# Exercise brief
Each record below gets repeated exactly, and pictures stay out of the copy.

# Data to process
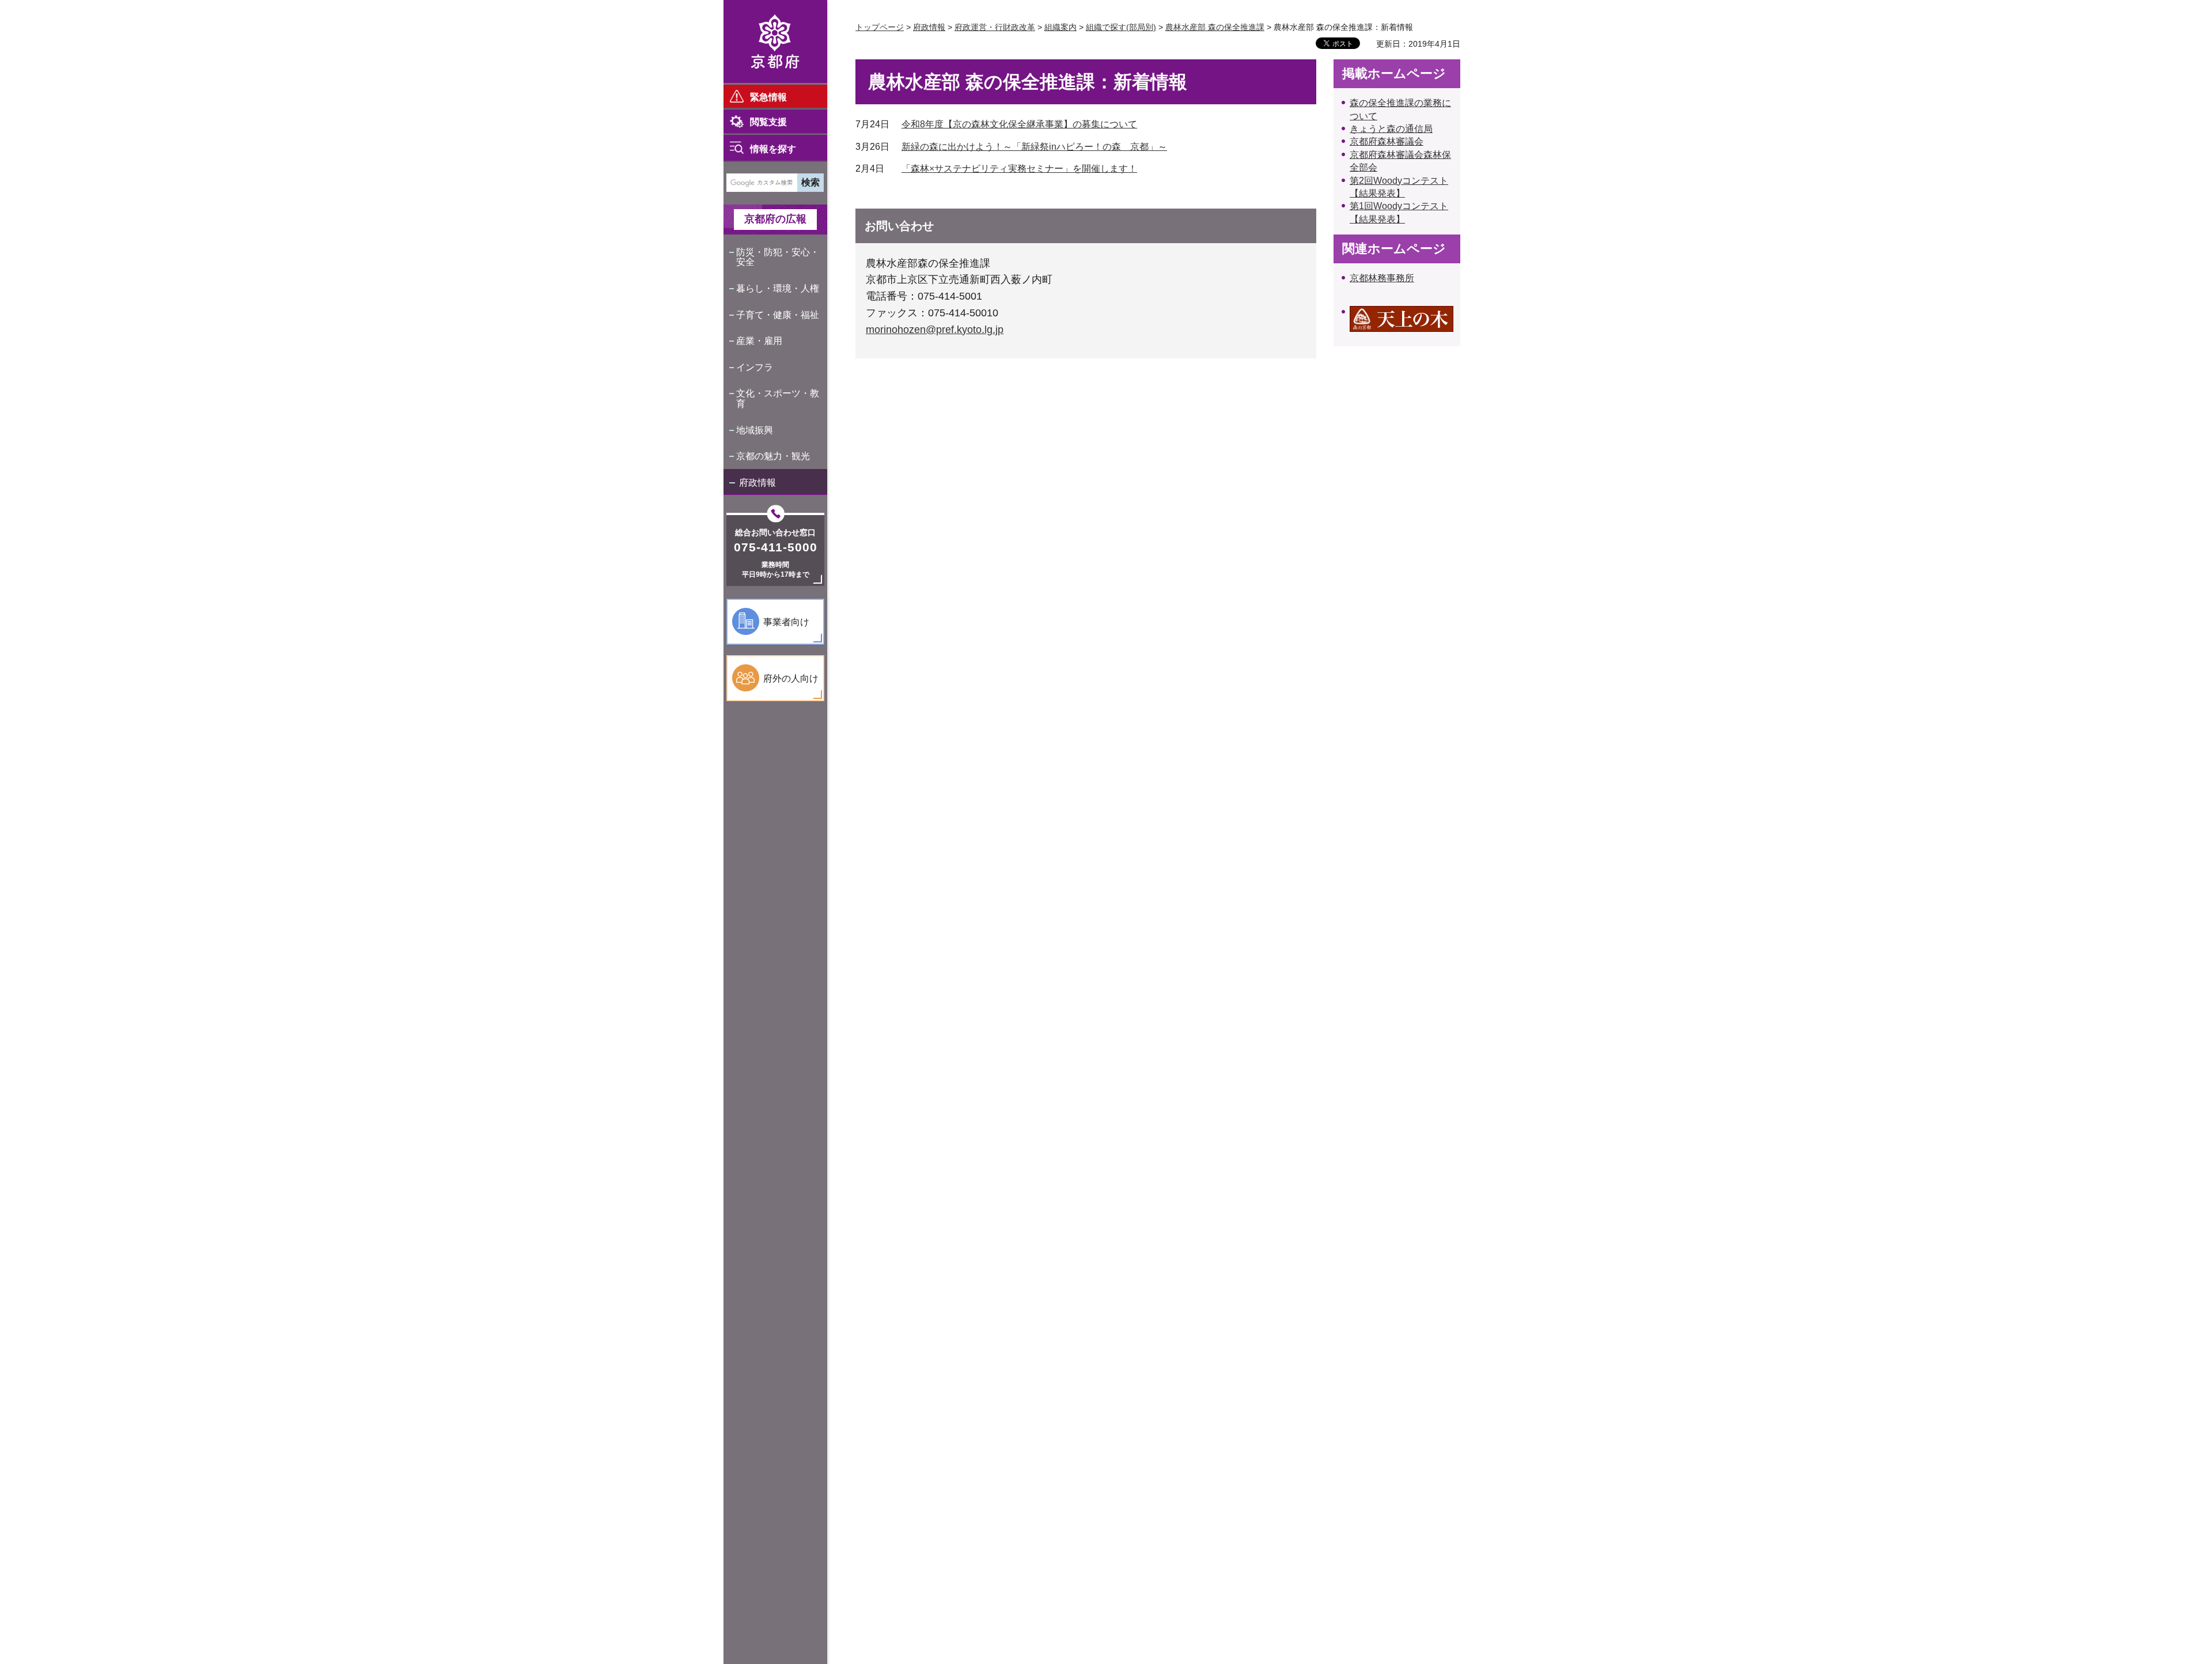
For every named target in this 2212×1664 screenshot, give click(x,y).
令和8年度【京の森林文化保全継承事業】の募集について (1019, 124)
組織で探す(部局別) (1121, 27)
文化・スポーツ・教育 (777, 398)
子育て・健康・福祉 (777, 315)
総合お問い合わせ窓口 (775, 532)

# Response below
For every named target in this 2212×1664 screenshot, give click(x,y).
令和8年度【京の森林文化保全継承事業】の募集について (1019, 124)
組織で探す(部局別) (1121, 27)
文化・スポーツ・教育 (777, 398)
子育て・健康・福祉 (777, 315)
総合お問い合わせ窓口 (775, 532)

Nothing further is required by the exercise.